→ **Task prompt**: Transcribe exactly, and without pictures, only the lines from the one bearing "Select the In Progress (1) column header" through the final line of the data below.

Collected data entries
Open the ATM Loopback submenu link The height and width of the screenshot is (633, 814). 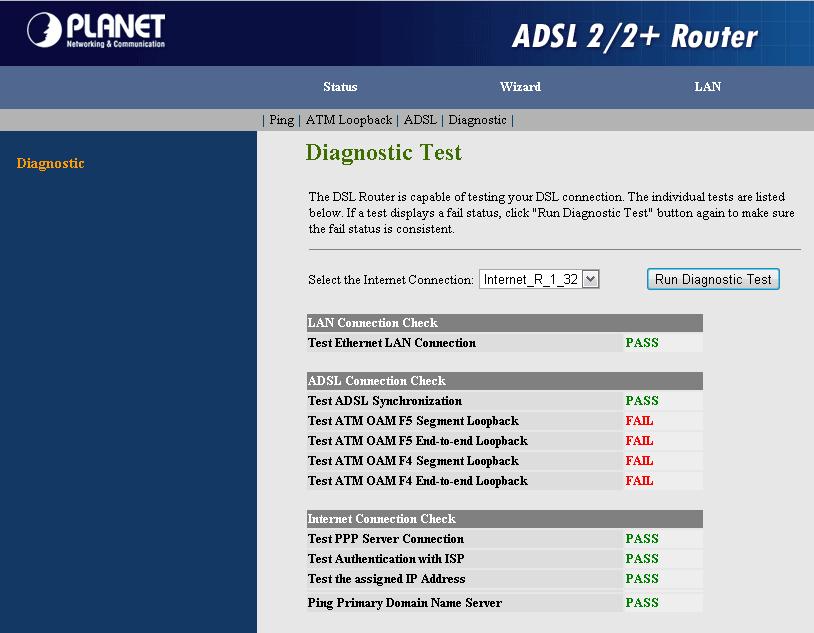(x=348, y=120)
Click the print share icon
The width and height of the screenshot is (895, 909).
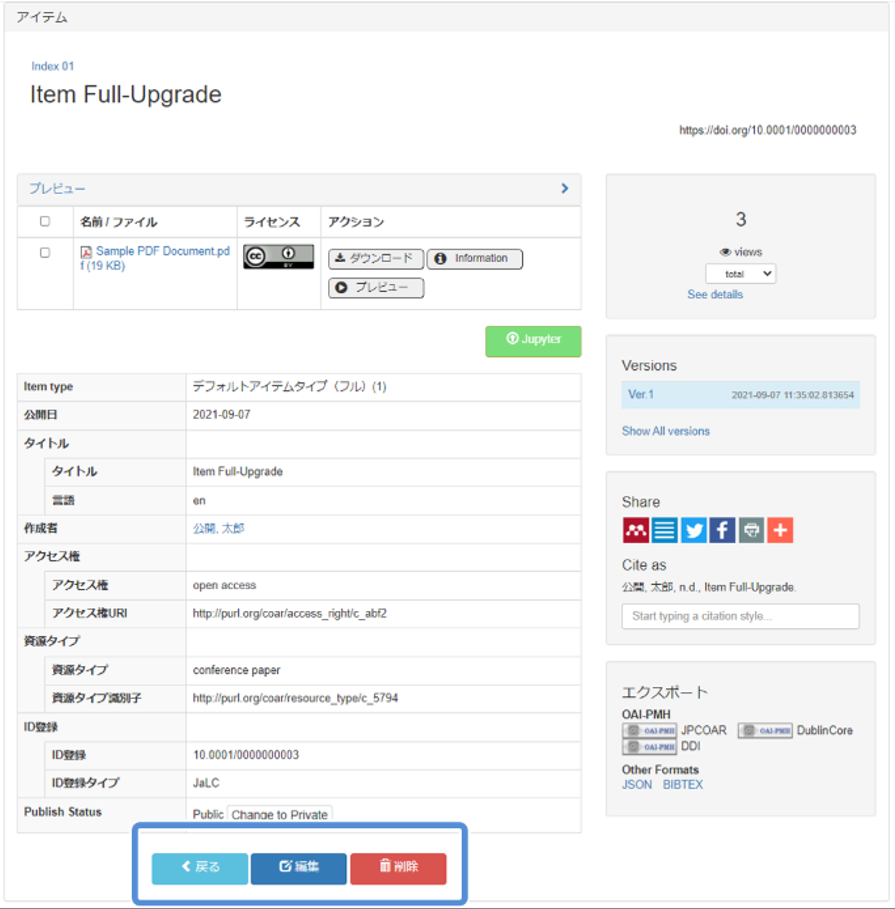pyautogui.click(x=751, y=530)
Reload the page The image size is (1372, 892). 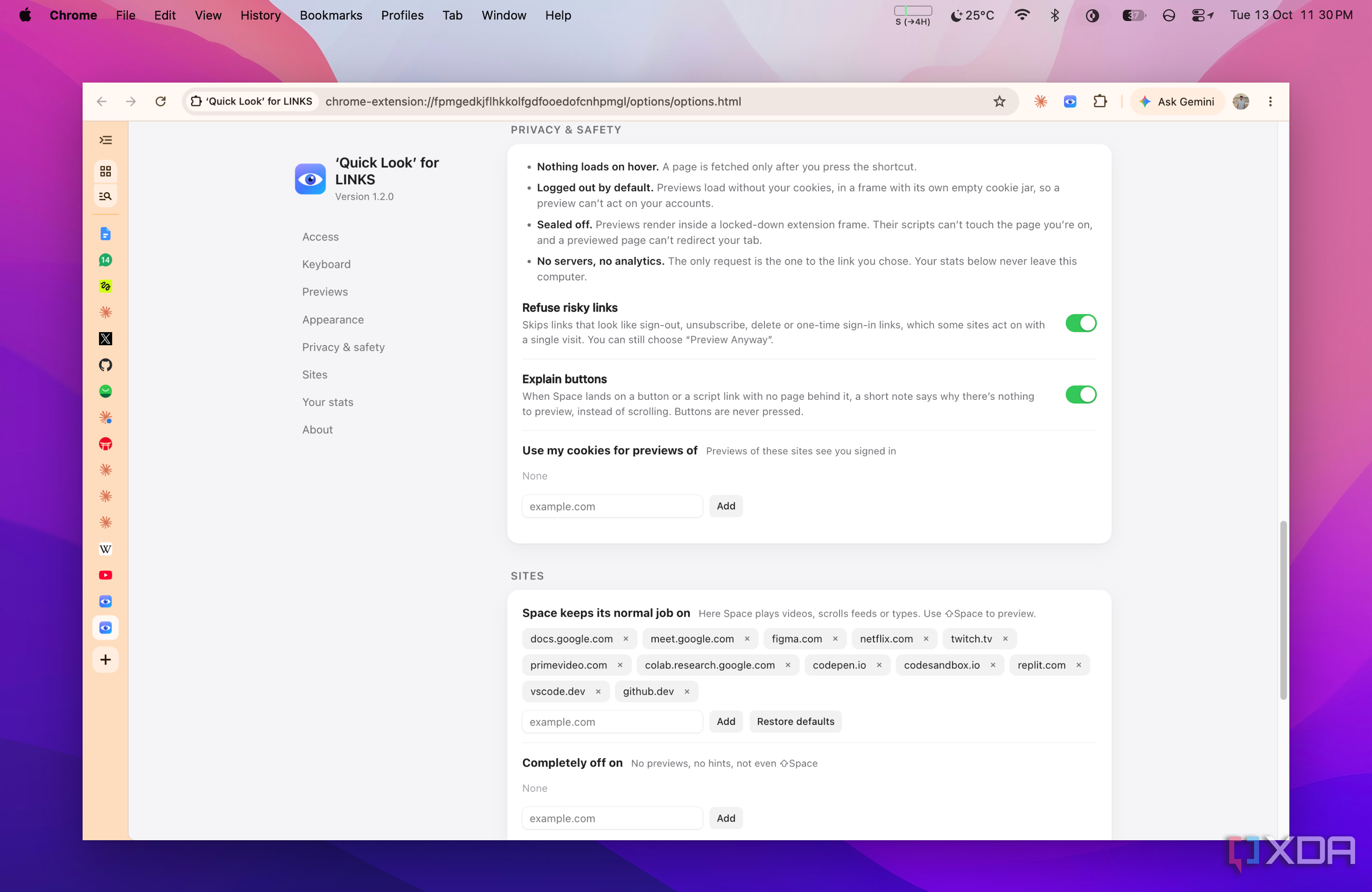pyautogui.click(x=161, y=101)
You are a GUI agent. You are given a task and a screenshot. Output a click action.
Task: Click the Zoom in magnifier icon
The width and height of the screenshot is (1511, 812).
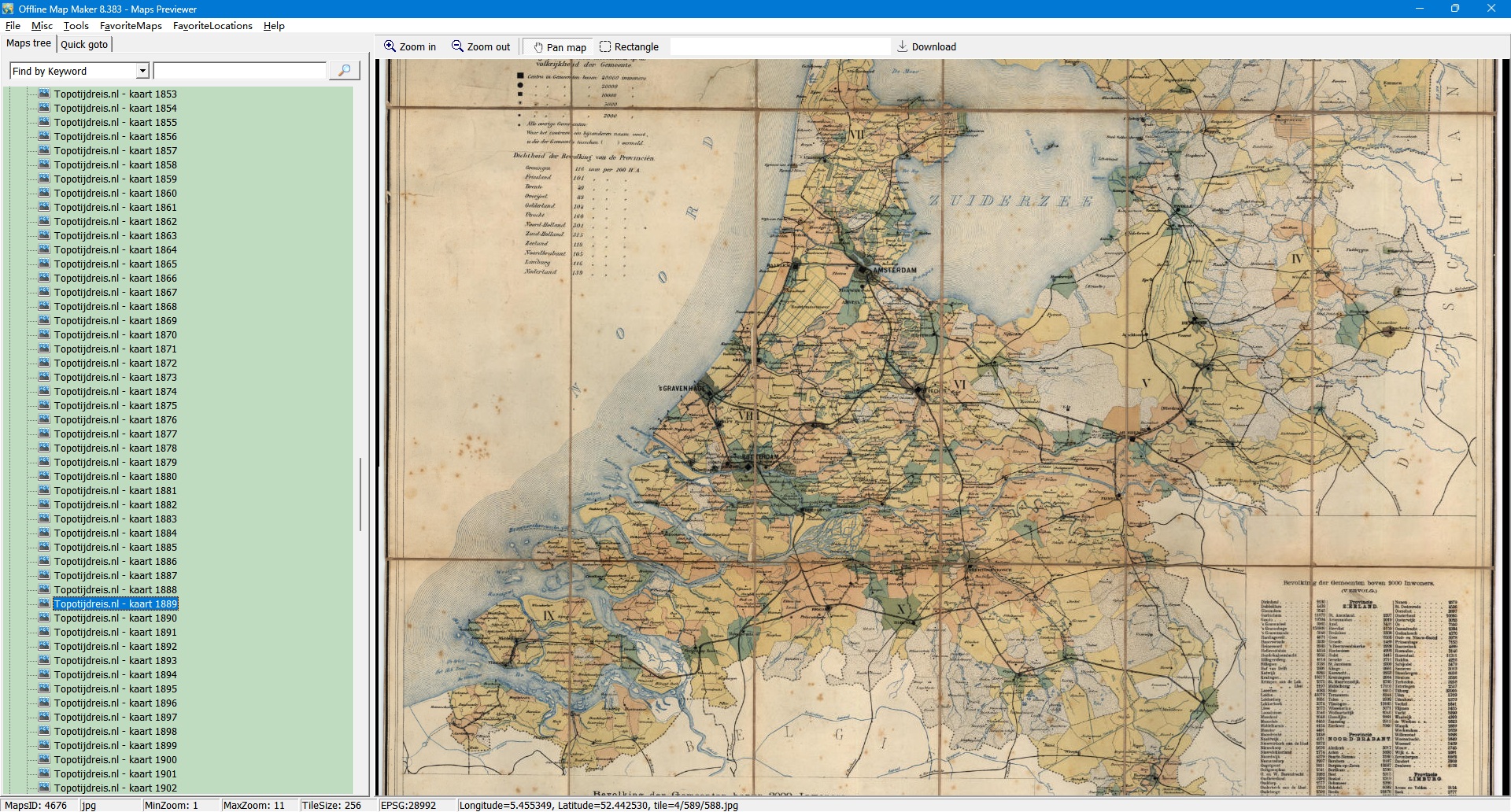point(390,46)
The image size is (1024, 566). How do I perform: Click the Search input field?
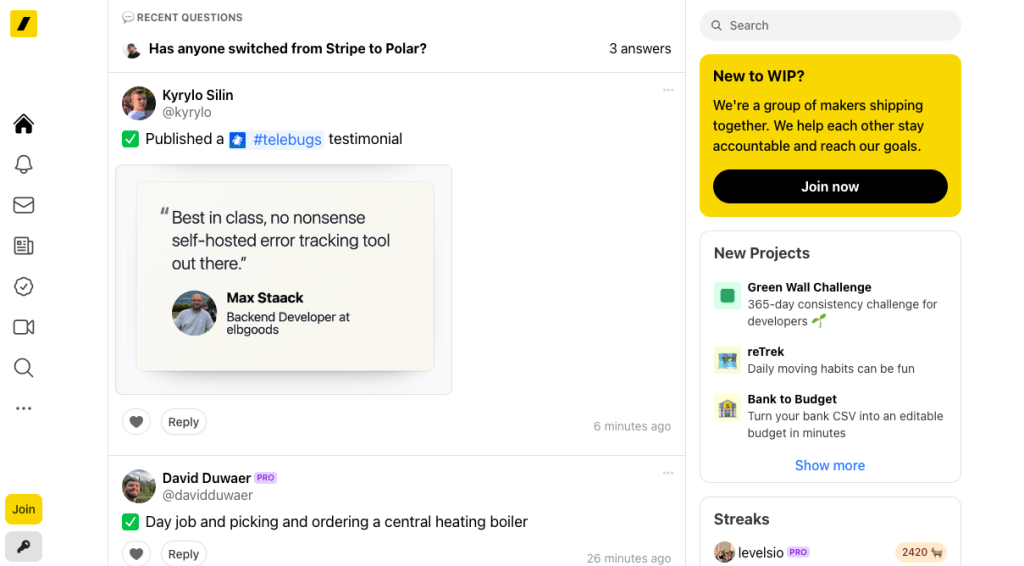tap(830, 26)
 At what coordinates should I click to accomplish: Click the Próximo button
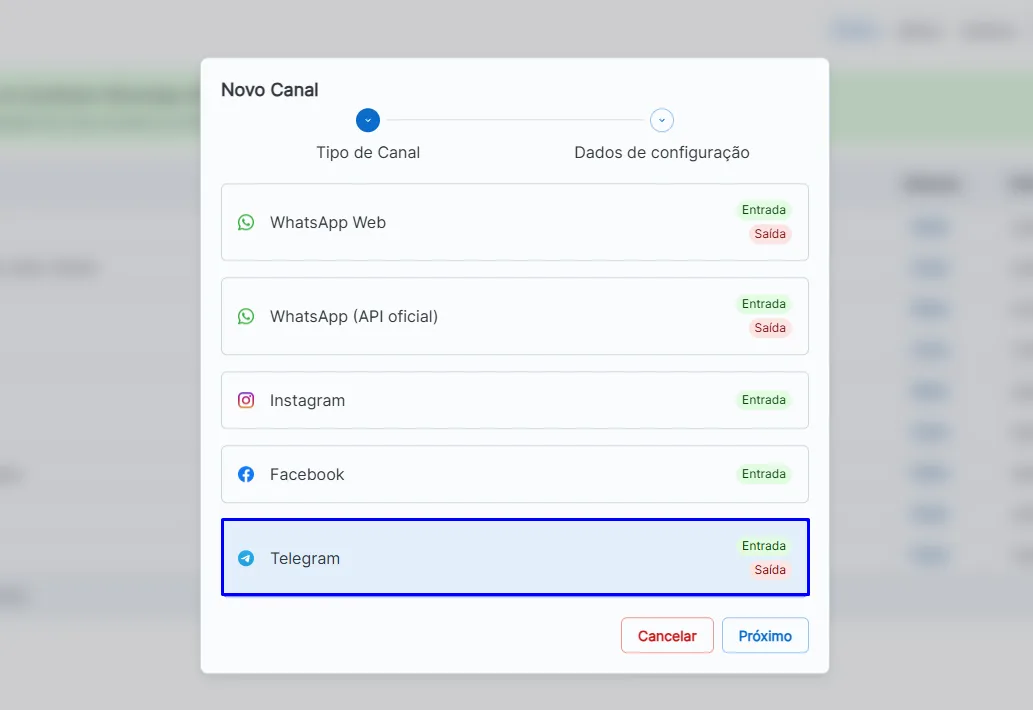[x=765, y=636]
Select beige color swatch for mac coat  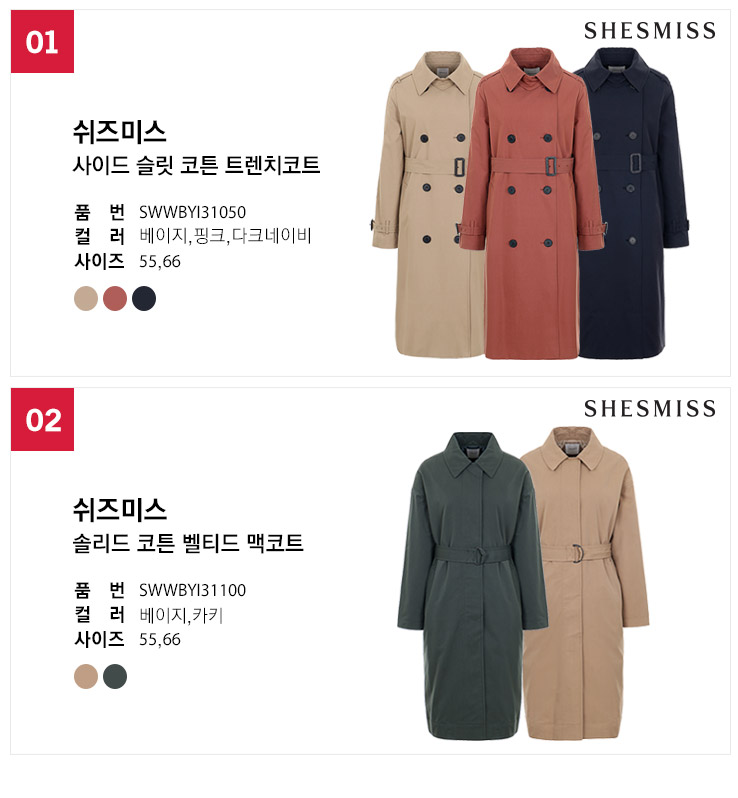[x=86, y=676]
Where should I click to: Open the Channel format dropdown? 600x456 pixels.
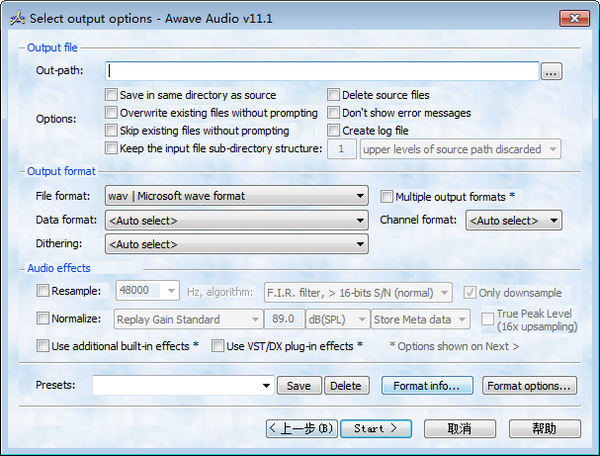[x=513, y=220]
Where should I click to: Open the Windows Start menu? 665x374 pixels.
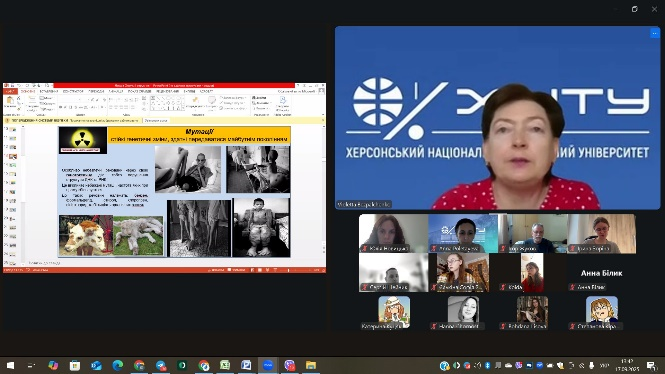pos(11,365)

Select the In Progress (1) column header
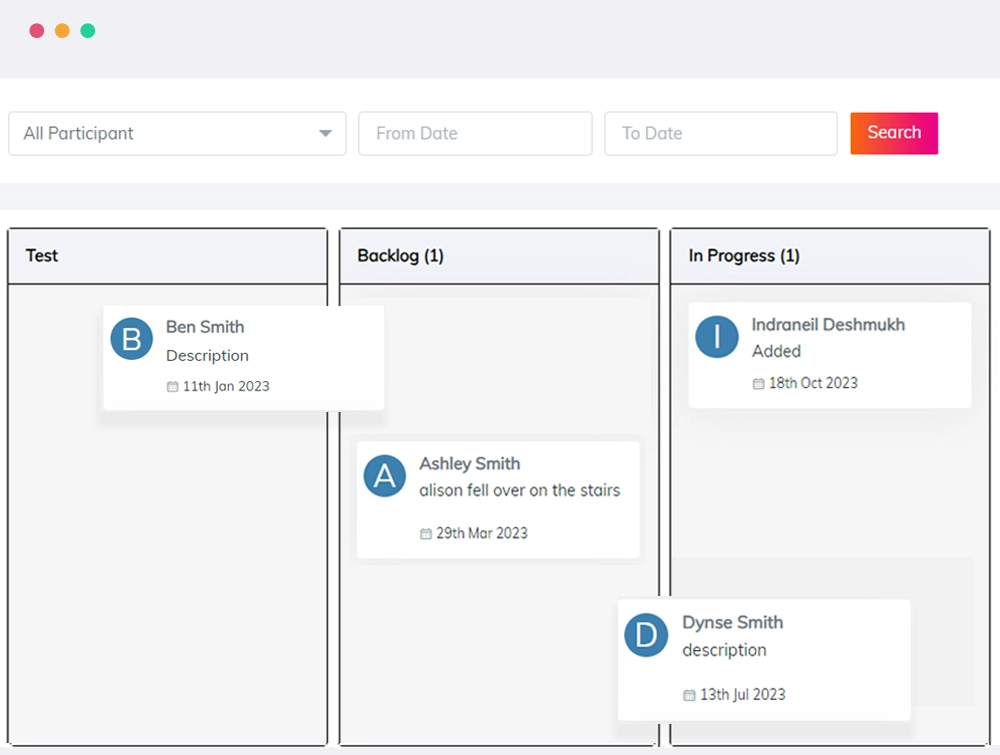741,255
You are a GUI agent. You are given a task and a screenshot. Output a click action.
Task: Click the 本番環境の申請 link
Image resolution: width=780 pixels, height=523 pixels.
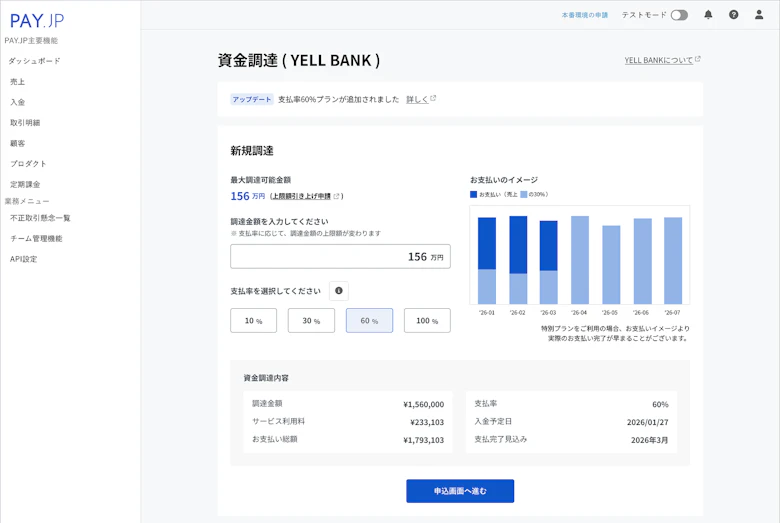[x=584, y=15]
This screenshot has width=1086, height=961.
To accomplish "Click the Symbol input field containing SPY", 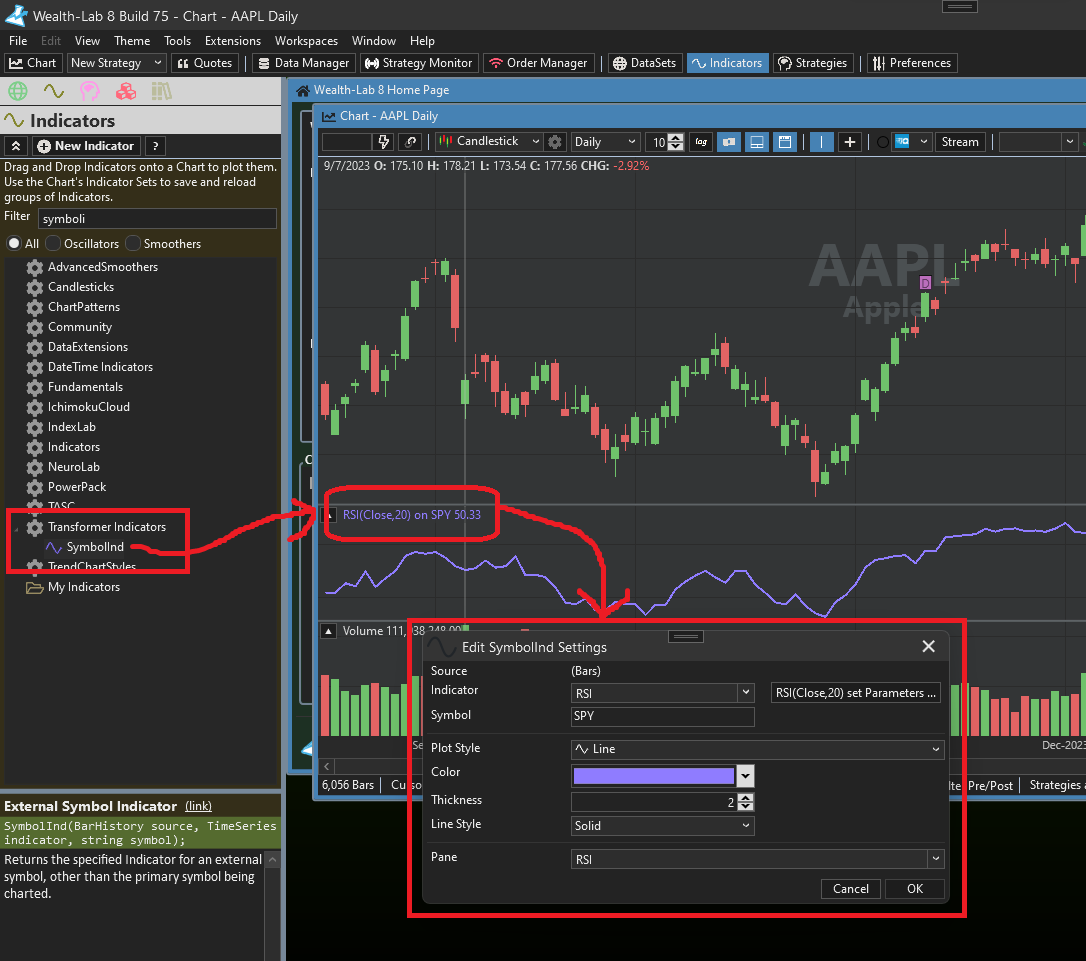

→ **Output of the task**:
Select the In Progress (1) column header
741,255
You are a GUI agent. You are given a task and a screenshot. Output a click action.
Task: Click the 本番環境の申請 link
Image resolution: width=780 pixels, height=523 pixels.
[x=584, y=15]
This screenshot has width=1086, height=961.
To accomplish "Click the Symbol input field containing SPY", 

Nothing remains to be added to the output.